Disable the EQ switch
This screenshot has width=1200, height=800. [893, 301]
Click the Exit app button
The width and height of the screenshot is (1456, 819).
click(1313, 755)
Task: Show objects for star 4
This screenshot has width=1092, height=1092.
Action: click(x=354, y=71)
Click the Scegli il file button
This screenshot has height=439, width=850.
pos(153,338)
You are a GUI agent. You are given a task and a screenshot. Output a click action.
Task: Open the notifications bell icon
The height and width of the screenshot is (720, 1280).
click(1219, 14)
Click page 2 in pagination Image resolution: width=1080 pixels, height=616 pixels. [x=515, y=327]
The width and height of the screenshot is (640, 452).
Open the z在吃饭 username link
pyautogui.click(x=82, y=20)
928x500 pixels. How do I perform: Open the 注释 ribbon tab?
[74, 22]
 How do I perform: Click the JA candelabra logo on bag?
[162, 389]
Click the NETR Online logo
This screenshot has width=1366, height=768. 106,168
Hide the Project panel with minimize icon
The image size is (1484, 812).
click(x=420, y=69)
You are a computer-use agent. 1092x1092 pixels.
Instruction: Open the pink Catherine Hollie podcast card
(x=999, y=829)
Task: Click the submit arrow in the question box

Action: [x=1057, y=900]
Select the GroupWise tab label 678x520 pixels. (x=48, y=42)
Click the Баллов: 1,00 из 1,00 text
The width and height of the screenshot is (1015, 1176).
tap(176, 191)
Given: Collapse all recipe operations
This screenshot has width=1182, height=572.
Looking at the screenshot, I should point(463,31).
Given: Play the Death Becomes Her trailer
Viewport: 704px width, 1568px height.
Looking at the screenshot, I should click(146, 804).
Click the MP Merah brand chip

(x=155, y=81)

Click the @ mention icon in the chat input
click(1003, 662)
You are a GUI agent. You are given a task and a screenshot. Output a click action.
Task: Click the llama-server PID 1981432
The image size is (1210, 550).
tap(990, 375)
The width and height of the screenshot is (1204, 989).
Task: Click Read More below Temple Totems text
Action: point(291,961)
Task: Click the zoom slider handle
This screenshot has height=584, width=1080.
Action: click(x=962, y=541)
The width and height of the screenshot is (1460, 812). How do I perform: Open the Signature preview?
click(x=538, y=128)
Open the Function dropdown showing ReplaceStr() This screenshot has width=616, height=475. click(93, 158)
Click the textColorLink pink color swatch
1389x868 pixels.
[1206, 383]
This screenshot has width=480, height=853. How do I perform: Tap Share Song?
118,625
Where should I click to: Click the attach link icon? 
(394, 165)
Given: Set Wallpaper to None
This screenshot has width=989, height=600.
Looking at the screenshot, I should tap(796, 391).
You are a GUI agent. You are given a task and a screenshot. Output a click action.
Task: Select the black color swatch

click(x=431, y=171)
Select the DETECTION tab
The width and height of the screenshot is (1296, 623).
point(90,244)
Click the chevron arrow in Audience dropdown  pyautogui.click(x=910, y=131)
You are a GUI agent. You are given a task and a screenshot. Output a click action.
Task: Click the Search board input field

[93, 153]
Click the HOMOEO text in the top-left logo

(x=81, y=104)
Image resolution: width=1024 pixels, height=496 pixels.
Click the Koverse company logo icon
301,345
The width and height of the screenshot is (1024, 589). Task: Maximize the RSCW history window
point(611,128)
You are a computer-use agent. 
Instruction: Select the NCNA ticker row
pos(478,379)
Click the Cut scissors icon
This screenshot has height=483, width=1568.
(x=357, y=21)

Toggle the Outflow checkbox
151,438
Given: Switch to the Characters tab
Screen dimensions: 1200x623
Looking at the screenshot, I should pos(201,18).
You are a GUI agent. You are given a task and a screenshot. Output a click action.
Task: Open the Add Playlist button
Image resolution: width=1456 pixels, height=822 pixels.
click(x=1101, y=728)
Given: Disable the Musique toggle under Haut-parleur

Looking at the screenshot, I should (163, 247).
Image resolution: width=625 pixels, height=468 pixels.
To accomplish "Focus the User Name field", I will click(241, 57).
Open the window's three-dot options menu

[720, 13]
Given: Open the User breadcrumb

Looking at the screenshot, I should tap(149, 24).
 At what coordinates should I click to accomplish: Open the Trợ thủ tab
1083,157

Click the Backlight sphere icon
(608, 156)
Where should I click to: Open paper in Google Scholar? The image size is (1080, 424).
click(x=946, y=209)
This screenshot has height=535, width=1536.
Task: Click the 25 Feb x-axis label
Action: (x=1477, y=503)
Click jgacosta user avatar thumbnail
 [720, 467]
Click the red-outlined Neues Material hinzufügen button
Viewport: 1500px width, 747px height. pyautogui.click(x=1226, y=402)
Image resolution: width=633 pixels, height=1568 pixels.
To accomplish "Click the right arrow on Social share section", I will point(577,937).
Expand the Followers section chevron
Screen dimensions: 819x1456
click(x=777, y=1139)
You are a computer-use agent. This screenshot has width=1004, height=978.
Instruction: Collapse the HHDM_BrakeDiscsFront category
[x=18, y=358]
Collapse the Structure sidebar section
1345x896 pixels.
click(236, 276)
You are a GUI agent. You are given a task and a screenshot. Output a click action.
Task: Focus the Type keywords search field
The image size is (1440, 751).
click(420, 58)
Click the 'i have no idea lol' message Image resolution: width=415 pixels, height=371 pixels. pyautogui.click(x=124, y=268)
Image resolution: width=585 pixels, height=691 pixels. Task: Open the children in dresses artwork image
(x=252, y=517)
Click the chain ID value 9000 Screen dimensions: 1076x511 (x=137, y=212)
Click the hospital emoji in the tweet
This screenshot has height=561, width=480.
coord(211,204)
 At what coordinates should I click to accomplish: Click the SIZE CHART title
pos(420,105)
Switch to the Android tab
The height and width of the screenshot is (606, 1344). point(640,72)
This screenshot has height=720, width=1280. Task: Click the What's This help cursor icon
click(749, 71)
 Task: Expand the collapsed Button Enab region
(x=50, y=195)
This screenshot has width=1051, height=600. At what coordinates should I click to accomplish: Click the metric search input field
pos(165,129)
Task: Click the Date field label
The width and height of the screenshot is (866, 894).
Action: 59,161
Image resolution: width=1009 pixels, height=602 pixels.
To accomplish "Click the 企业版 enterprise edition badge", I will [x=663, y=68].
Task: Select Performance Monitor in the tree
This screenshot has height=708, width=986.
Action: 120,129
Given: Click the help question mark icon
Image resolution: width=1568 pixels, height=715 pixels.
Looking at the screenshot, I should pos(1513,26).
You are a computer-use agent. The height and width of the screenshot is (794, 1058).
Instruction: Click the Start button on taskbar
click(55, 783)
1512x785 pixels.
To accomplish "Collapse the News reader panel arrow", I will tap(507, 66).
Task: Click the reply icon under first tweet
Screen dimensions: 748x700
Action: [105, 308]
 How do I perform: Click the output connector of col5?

#####

Each line of the entries holding the string "panel" should be found and copied.

Hide the Project panel with minimize icon
To accomplish "Collapse the News reader panel arrow", I will tap(507, 66).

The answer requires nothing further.